Would you repeat, exactly as given, the line with "Grassroots Performance (1241, 773)" and every line after it to the end of the entries?
[[ EXERCISE MATERIALS open ]]
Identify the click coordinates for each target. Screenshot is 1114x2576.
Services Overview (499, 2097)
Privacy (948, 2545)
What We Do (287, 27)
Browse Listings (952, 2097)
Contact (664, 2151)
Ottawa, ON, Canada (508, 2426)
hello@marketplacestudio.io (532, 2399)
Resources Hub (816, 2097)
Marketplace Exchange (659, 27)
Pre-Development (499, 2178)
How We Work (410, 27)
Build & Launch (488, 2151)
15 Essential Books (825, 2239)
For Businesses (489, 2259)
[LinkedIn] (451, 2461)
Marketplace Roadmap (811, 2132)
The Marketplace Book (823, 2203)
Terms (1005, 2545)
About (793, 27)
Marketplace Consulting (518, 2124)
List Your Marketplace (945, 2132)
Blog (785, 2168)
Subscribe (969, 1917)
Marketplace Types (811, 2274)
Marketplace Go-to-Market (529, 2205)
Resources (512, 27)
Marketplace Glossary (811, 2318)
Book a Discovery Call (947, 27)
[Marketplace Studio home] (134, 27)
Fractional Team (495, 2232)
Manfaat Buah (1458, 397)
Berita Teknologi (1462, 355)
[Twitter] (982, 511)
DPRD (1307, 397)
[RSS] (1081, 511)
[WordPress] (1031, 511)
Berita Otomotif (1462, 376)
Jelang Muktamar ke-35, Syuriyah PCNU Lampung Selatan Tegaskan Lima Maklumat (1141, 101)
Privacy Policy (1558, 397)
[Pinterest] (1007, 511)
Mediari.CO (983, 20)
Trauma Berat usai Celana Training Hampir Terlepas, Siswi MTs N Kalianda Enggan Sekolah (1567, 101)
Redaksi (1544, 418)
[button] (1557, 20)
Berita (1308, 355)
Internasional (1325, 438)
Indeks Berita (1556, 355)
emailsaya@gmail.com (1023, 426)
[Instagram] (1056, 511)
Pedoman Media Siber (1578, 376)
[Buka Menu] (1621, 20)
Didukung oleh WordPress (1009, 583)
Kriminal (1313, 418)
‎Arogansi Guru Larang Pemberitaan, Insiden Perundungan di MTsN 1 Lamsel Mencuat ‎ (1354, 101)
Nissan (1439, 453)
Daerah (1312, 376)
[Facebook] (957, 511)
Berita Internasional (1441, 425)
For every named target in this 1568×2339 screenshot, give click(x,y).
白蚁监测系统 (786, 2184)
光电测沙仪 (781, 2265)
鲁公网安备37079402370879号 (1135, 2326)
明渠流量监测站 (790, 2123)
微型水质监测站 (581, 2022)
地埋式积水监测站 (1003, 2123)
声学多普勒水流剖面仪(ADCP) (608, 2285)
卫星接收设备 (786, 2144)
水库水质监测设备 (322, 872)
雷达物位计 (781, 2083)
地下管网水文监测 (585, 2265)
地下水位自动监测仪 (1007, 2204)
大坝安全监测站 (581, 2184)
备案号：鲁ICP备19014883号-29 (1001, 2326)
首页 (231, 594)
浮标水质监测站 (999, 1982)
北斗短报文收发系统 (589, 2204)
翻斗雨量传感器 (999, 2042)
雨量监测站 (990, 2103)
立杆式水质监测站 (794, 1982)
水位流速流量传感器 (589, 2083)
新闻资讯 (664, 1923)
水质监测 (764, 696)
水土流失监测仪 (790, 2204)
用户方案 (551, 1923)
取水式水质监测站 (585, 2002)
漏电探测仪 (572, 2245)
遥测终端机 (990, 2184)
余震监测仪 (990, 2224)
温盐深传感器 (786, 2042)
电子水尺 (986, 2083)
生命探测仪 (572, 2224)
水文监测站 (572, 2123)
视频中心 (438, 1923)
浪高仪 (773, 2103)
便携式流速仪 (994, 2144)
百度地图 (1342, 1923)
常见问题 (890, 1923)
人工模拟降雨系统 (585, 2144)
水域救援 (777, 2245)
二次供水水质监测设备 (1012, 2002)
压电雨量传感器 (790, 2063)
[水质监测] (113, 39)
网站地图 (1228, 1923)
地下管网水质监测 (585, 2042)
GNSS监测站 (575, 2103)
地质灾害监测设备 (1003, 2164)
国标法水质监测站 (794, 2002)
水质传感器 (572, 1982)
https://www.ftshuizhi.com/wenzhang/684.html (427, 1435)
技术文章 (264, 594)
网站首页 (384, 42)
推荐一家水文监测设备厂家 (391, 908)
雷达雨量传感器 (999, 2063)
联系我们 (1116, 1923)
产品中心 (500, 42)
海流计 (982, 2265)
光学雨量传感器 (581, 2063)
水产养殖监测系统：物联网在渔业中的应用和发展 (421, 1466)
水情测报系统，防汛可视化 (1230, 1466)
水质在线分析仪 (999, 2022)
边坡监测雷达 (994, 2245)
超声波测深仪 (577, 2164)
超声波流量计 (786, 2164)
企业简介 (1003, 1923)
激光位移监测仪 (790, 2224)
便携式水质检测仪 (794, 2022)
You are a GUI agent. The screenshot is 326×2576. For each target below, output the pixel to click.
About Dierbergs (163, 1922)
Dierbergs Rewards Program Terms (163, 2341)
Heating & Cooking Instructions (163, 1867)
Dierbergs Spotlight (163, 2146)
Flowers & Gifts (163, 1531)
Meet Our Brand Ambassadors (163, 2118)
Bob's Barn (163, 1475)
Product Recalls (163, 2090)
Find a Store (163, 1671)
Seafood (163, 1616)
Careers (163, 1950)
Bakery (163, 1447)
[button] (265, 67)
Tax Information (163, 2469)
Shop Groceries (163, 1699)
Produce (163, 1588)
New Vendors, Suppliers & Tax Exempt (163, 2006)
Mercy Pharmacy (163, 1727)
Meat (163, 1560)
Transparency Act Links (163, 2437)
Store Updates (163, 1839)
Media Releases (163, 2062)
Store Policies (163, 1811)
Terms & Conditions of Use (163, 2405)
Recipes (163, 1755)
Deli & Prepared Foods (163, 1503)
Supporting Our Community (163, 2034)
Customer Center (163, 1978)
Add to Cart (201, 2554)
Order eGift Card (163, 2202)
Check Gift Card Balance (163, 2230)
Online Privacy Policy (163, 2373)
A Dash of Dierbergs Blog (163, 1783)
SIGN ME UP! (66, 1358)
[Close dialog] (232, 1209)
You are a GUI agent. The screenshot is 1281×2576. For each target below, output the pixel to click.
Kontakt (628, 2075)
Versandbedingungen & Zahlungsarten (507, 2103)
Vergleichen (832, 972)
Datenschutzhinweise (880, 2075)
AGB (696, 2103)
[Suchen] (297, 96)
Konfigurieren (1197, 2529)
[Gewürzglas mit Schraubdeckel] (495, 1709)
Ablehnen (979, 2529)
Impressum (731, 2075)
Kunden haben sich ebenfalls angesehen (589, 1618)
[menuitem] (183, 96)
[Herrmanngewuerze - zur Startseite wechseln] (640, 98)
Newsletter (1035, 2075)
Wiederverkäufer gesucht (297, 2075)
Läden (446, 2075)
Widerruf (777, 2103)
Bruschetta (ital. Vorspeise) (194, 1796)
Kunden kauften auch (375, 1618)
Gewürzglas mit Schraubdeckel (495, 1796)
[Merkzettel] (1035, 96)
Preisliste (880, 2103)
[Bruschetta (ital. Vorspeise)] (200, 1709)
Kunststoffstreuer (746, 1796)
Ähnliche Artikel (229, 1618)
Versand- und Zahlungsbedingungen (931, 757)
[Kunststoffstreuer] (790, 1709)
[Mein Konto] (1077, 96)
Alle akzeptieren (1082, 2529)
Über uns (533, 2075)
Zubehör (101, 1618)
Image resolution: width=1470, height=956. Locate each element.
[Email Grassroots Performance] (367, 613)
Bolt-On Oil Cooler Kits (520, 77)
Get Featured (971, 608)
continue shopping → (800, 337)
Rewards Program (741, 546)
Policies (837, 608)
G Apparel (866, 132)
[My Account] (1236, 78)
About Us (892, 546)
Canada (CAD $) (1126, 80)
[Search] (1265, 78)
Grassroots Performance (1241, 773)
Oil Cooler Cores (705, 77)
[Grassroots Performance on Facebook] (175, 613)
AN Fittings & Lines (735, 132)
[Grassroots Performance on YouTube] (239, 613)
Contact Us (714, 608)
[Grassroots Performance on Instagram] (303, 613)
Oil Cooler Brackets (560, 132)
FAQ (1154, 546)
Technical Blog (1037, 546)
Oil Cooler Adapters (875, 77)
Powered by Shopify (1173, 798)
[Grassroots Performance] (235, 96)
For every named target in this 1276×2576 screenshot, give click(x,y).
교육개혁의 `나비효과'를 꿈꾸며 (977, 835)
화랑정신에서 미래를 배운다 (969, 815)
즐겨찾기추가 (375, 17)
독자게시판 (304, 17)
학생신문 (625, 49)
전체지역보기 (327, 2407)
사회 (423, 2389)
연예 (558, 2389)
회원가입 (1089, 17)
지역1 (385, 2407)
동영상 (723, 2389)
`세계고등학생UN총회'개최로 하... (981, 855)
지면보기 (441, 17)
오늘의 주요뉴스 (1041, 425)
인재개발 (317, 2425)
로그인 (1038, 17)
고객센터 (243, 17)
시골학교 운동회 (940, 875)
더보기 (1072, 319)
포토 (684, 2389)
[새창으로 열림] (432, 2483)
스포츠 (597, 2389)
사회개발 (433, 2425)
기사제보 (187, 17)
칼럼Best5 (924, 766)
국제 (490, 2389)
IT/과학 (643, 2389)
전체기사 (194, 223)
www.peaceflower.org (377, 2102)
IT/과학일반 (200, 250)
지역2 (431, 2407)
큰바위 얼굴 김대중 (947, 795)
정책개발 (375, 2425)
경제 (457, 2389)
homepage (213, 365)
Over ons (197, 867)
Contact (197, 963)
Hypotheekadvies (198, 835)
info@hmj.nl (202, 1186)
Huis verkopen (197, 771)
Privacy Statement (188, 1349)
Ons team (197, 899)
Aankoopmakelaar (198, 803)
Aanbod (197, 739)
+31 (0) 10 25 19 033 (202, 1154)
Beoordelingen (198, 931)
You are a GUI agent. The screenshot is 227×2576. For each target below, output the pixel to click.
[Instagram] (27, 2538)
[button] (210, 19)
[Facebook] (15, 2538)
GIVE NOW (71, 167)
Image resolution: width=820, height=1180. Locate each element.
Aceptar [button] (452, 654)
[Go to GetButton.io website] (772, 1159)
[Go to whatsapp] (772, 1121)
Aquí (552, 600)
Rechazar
[[ EXERCISE MATERIALS closed ]]
RESPONSE AREA:
Grassroots Performance (1241, 773)
Oil Cooler Cores (705, 77)
[Grassroots Performance on Facebook] (175, 613)
AN Fittings & Lines (735, 132)
[Grassroots Performance on YouTube] (239, 613)
Contact Us (714, 608)
[Grassroots Performance on Instagram] (303, 613)
Oil Cooler Brackets (560, 132)
FAQ (1154, 546)
Technical Blog (1037, 546)
Oil Cooler Adapters (875, 77)
Powered by Shopify (1173, 798)
[Grassroots Performance] (235, 96)
For every named target in this 1276×2576 screenshot, give click(x,y).
교육개혁의 `나비효과'를 꿈꾸며 (977, 835)
화랑정신에서 미래를 배운다 (969, 815)
즐겨찾기추가 (375, 17)
독자게시판 (304, 17)
학생신문 (625, 49)
전체지역보기 (327, 2407)
사회 (423, 2389)
연예 (558, 2389)
회원가입 (1089, 17)
지역1 (385, 2407)
동영상 (723, 2389)
`세계고등학생UN총회'개최로 하... (981, 855)
지면보기 (441, 17)
오늘의 주요뉴스 (1041, 425)
인재개발 (317, 2425)
로그인 (1038, 17)
고객센터 (243, 17)
시골학교 운동회 (940, 875)
더보기 (1072, 319)
포토 (684, 2389)
[새창으로 열림] (432, 2483)
스포츠 (597, 2389)
사회개발 (433, 2425)
기사제보 (187, 17)
칼럼Best5 (924, 766)
국제 (490, 2389)
IT/과학 (643, 2389)
전체기사 (194, 223)
www.peaceflower.org (377, 2102)
IT/과학일반 (200, 250)
지역2 (431, 2407)
큰바위 얼굴 김대중 (947, 795)
정책개발 (375, 2425)
경제 (457, 2389)
homepage (213, 365)
Over ons (197, 867)
Contact (197, 963)
Hypotheekadvies (198, 835)
info@hmj.nl (202, 1186)
Huis verkopen (197, 771)
Privacy Statement (188, 1349)
Ons team (197, 899)
Aankoopmakelaar (198, 803)
Aanbod (197, 739)
+31 (0) 10 25 19 033 (202, 1154)
Beoordelingen (198, 931)
You are a GUI agent. The screenshot is 227×2576. For each target below, output the pixel to click.
[Instagram] (27, 2538)
[button] (210, 19)
[Facebook] (15, 2538)
GIVE NOW (71, 167)
Image resolution: width=820, height=1180. Locate each element.
Aceptar [button] (452, 654)
[Go to GetButton.io website] (772, 1159)
[Go to whatsapp] (772, 1121)
Aquí (552, 600)
Rechazar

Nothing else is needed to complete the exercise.